**Supplied material**
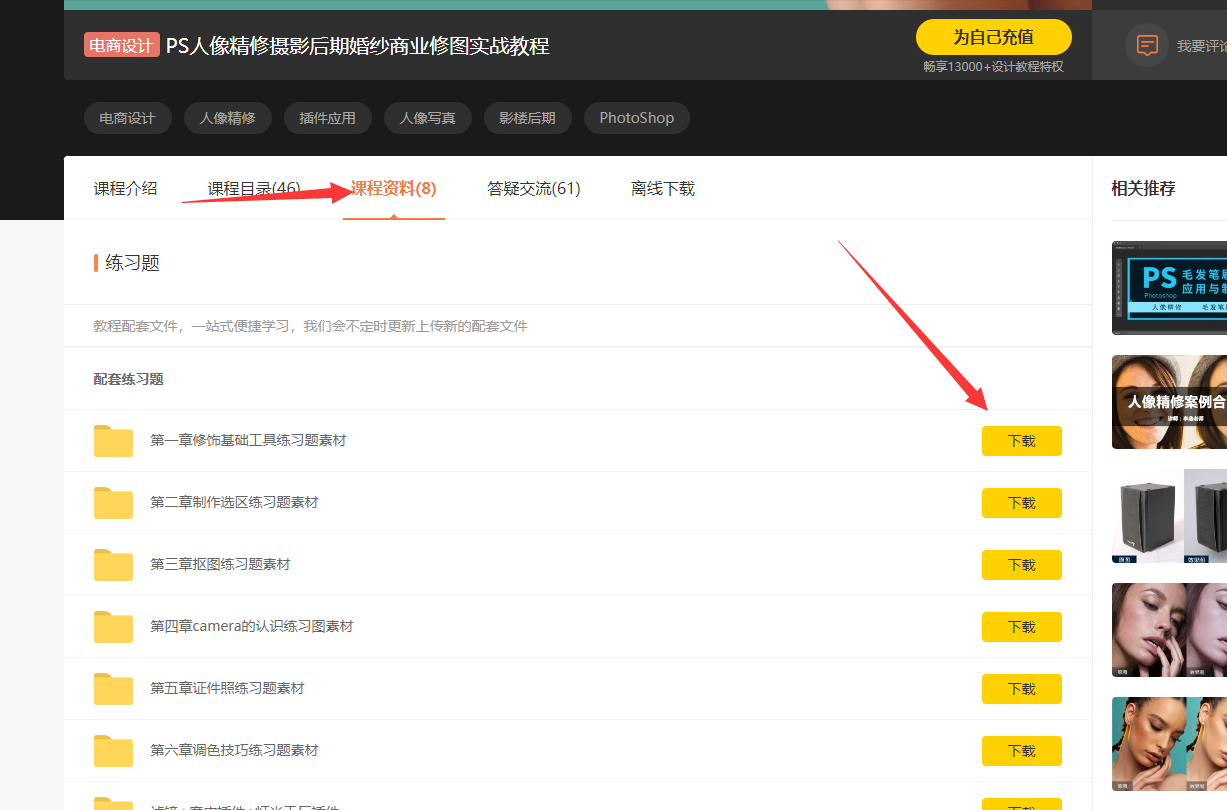Open the PS 毛发笔刷 course thumbnail

coord(1169,288)
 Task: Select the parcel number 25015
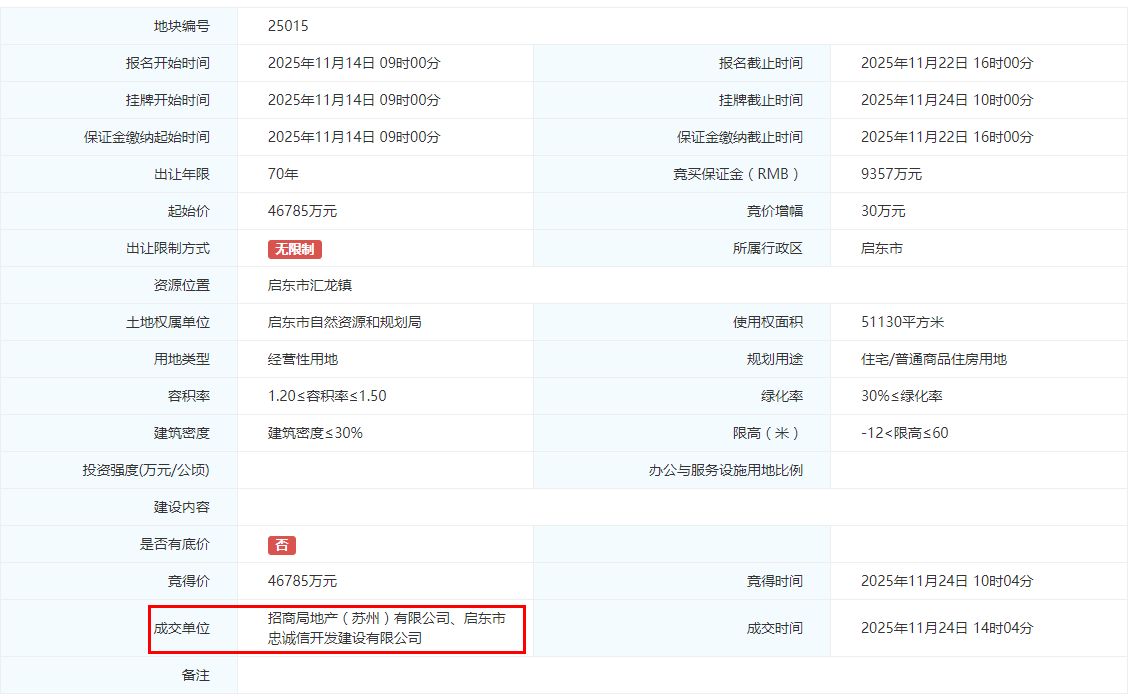point(288,26)
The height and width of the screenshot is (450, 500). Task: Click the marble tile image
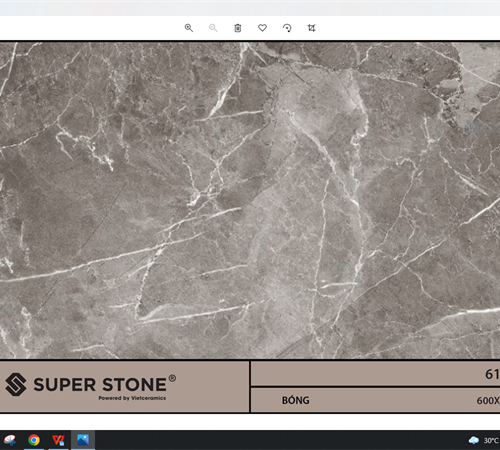pos(250,200)
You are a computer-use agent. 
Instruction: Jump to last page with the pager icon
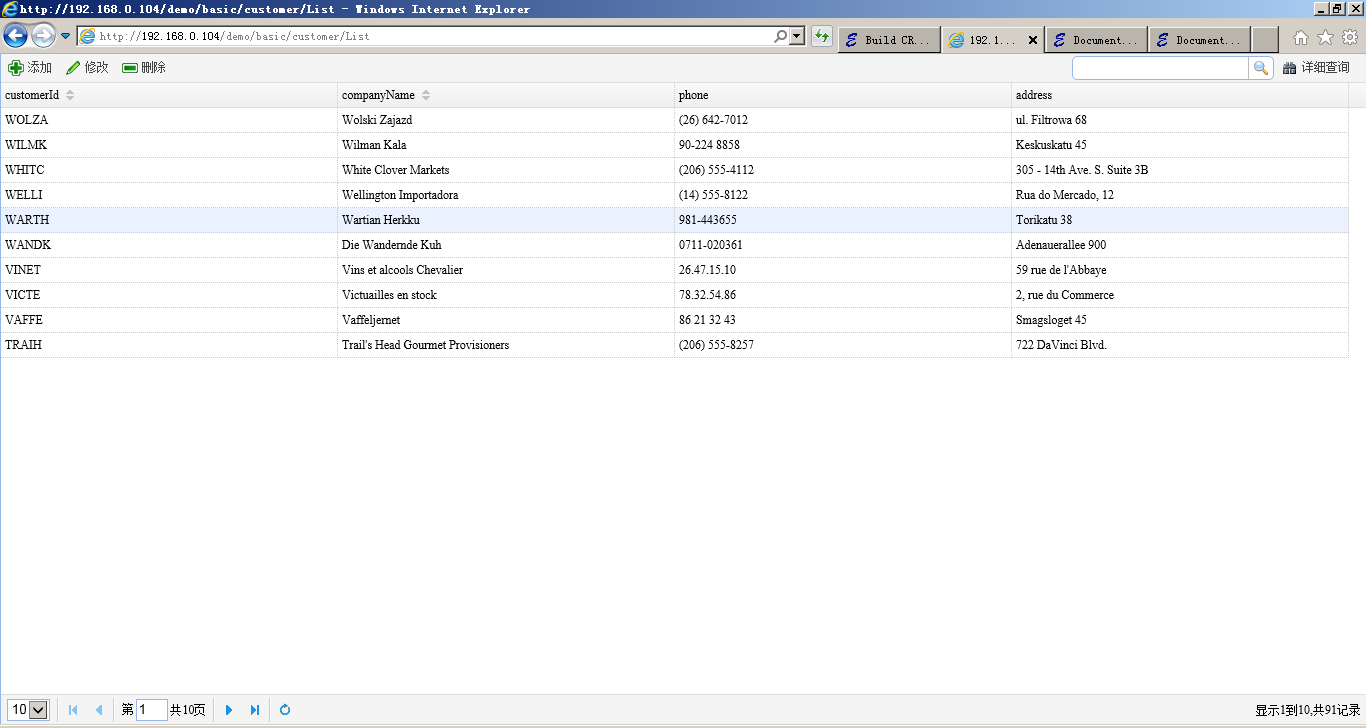click(255, 709)
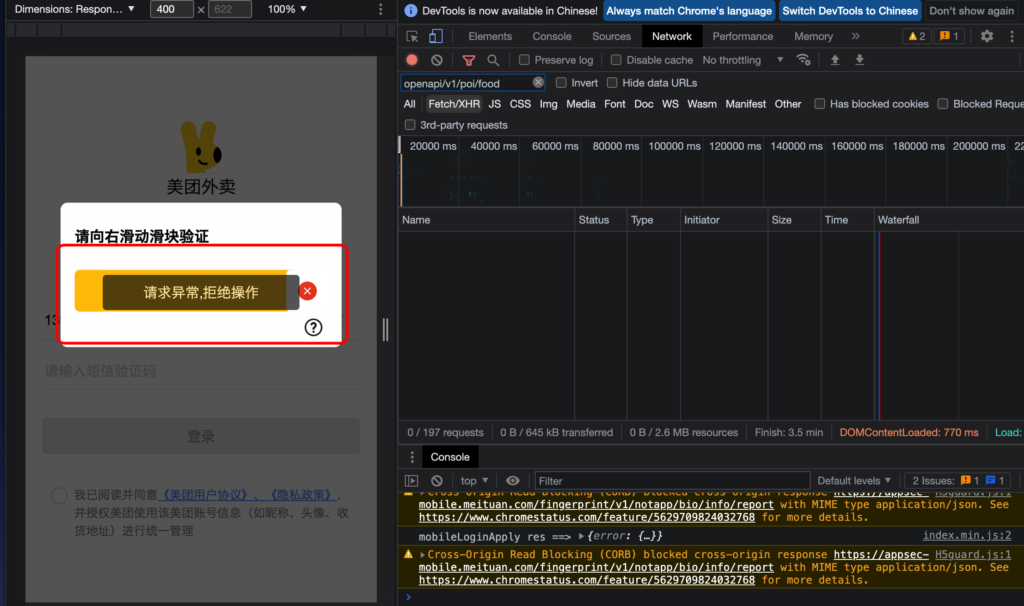Open network search magnifier
This screenshot has width=1024, height=606.
pos(493,60)
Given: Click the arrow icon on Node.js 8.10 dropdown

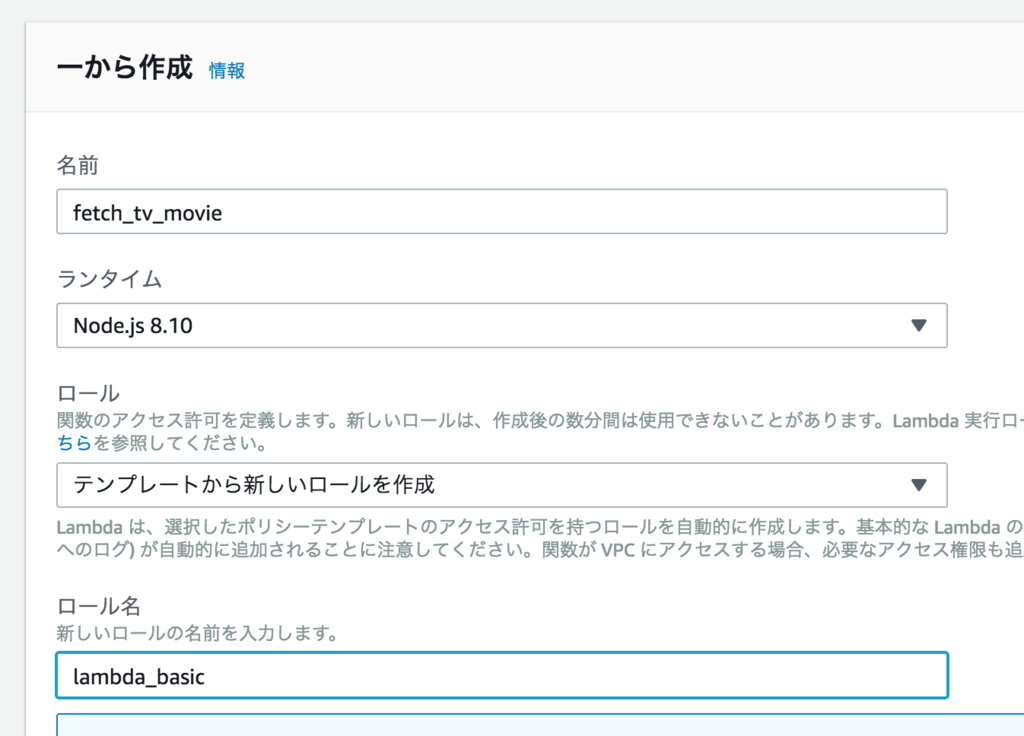Looking at the screenshot, I should [x=920, y=325].
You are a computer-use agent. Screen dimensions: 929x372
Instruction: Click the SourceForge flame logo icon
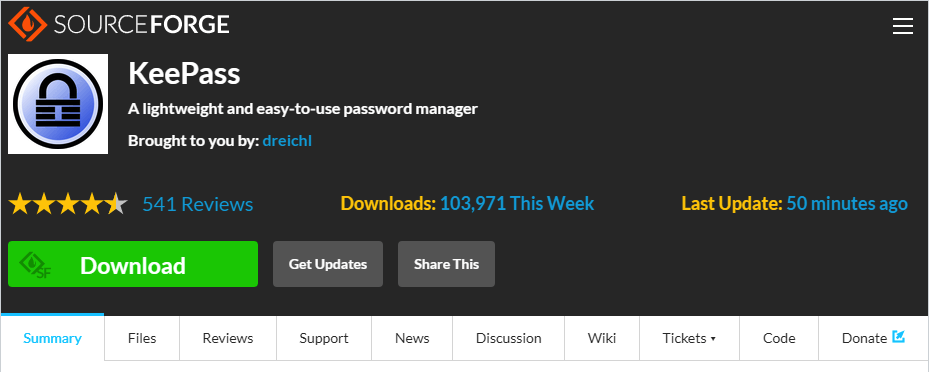[27, 24]
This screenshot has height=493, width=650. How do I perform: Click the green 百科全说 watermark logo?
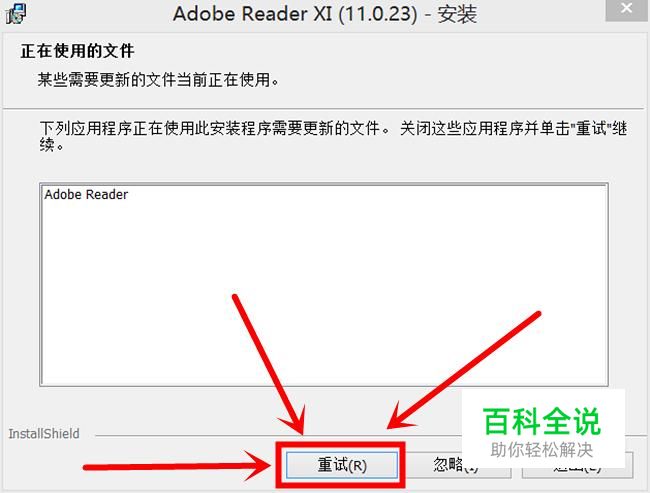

**Problem to work on**
Check every line above for the string "agent", and copy the ones that have it.

**Task answer**
You are a computer-use agent. 
You are a computer-use agent. Screen dimensions: 929x372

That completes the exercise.